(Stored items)

Segment Open

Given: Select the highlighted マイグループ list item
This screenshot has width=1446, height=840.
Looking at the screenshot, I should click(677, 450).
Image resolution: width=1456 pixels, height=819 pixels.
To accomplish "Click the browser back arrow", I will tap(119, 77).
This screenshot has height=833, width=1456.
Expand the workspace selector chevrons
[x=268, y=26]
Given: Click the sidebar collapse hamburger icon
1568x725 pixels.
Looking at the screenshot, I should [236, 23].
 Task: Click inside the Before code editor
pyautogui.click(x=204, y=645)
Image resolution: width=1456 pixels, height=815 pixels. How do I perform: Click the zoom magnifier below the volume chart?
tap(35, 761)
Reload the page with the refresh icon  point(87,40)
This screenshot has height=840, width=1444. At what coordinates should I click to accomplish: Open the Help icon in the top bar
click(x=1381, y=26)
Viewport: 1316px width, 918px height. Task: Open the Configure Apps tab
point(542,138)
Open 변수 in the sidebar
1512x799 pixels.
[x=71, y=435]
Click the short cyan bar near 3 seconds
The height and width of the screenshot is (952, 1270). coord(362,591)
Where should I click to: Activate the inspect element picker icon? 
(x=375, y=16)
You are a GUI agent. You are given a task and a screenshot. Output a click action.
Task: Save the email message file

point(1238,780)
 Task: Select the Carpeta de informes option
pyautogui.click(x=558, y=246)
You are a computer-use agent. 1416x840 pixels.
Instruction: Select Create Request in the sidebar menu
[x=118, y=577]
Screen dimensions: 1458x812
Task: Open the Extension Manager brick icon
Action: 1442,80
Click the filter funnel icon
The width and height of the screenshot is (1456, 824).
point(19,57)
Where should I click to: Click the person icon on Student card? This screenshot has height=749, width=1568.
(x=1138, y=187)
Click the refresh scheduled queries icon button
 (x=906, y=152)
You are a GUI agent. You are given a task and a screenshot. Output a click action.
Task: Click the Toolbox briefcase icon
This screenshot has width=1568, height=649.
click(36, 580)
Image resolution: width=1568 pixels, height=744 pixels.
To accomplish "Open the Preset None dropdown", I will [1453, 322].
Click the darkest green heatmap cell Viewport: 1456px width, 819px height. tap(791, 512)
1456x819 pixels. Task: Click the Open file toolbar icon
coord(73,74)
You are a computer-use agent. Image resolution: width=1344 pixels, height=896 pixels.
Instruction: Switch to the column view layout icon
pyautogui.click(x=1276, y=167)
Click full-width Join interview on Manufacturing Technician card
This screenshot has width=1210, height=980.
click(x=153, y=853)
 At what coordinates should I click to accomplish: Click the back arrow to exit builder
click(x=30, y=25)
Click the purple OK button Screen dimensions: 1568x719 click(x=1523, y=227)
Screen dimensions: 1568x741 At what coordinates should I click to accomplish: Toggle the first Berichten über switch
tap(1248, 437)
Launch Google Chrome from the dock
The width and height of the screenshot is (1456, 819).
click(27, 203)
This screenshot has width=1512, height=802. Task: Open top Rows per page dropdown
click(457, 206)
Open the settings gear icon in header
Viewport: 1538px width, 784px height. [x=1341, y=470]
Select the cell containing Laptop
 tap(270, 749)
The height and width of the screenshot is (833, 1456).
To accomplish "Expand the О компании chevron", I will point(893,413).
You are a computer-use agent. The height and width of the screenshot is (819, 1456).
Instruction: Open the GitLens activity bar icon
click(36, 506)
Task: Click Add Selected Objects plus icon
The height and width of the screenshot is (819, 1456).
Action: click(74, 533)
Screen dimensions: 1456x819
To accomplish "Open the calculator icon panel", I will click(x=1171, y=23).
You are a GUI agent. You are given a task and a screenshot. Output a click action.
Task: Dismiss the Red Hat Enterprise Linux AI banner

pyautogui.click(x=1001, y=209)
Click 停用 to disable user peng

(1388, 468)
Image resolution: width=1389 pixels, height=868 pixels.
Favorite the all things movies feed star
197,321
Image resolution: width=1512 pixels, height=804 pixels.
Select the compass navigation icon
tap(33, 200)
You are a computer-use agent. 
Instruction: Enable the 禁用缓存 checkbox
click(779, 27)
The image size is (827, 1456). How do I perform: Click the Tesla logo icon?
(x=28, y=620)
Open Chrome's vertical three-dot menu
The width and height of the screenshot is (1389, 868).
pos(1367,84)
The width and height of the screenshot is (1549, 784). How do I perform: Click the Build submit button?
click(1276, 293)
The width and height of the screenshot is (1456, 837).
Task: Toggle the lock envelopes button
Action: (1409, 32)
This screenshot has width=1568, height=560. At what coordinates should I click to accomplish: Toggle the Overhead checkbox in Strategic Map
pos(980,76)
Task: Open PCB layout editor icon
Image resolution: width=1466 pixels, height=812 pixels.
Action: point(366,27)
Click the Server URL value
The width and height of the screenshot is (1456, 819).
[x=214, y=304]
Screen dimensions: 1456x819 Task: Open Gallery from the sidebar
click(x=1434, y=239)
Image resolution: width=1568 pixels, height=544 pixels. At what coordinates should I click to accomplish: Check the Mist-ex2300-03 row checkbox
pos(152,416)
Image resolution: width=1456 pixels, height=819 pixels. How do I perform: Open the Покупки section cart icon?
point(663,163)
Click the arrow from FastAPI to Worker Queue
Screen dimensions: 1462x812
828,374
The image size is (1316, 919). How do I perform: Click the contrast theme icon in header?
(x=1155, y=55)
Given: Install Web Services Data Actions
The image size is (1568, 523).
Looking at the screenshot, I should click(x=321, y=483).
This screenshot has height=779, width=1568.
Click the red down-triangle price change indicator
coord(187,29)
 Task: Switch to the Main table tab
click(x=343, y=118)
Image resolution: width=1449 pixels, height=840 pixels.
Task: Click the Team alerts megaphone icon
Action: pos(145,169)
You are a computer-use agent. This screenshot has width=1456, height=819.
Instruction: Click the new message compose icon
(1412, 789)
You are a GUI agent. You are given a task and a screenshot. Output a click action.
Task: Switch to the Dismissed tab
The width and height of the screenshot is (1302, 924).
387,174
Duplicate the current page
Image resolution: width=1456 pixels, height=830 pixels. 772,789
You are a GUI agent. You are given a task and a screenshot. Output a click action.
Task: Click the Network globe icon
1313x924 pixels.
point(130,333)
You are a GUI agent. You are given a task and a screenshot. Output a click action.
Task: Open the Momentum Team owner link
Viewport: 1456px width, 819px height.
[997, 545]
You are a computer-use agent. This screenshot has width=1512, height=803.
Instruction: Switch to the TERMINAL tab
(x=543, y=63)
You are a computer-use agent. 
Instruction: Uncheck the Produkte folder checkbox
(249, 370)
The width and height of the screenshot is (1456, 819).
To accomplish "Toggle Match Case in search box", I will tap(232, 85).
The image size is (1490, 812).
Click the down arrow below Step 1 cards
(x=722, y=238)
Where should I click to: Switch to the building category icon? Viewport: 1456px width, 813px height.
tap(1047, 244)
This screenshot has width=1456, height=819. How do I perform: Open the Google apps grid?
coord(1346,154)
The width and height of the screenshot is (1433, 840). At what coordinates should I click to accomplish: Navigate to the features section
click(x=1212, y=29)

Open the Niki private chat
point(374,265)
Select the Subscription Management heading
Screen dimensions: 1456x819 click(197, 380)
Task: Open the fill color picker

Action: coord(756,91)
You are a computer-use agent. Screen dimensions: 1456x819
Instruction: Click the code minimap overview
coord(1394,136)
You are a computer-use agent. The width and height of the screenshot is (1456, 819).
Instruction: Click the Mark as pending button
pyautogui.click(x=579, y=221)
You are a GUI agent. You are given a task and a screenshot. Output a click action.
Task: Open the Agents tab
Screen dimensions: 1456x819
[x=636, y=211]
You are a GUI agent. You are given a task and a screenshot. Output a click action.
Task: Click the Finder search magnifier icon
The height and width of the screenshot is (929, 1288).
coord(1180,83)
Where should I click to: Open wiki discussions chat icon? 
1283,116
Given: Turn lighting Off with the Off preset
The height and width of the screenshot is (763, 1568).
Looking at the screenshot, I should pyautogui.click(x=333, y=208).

Segment Closed

Begin at the line above that has "Launch Google Chrome from the dock" and stop after the line that has "Image resolution: width=1389", copying each line exactly and adding nothing else.

— SOLUTION TO THE PROBLEM —
Launch Google Chrome from the dock
The width and height of the screenshot is (1456, 819).
click(27, 203)
This screenshot has width=1512, height=802. Task: Open top Rows per page dropdown
click(457, 206)
Open the settings gear icon in header
Viewport: 1538px width, 784px height. [x=1341, y=470]
Select the cell containing Laptop
 tap(270, 749)
The height and width of the screenshot is (833, 1456).
To accomplish "Expand the О компании chevron", I will point(893,413).
You are a computer-use agent. The height and width of the screenshot is (819, 1456).
Instruction: Open the GitLens activity bar icon
click(36, 506)
Task: Click Add Selected Objects plus icon
The height and width of the screenshot is (819, 1456).
Action: click(74, 533)
Screen dimensions: 1456x819
To accomplish "Open the calculator icon panel", I will click(x=1171, y=23).
You are a GUI agent. You are given a task and a screenshot. Output a click action.
Task: Dismiss the Red Hat Enterprise Linux AI banner

pyautogui.click(x=1001, y=209)
Click 停用 to disable user peng

(1388, 468)
Image resolution: width=1389 pixels, height=868 pixels.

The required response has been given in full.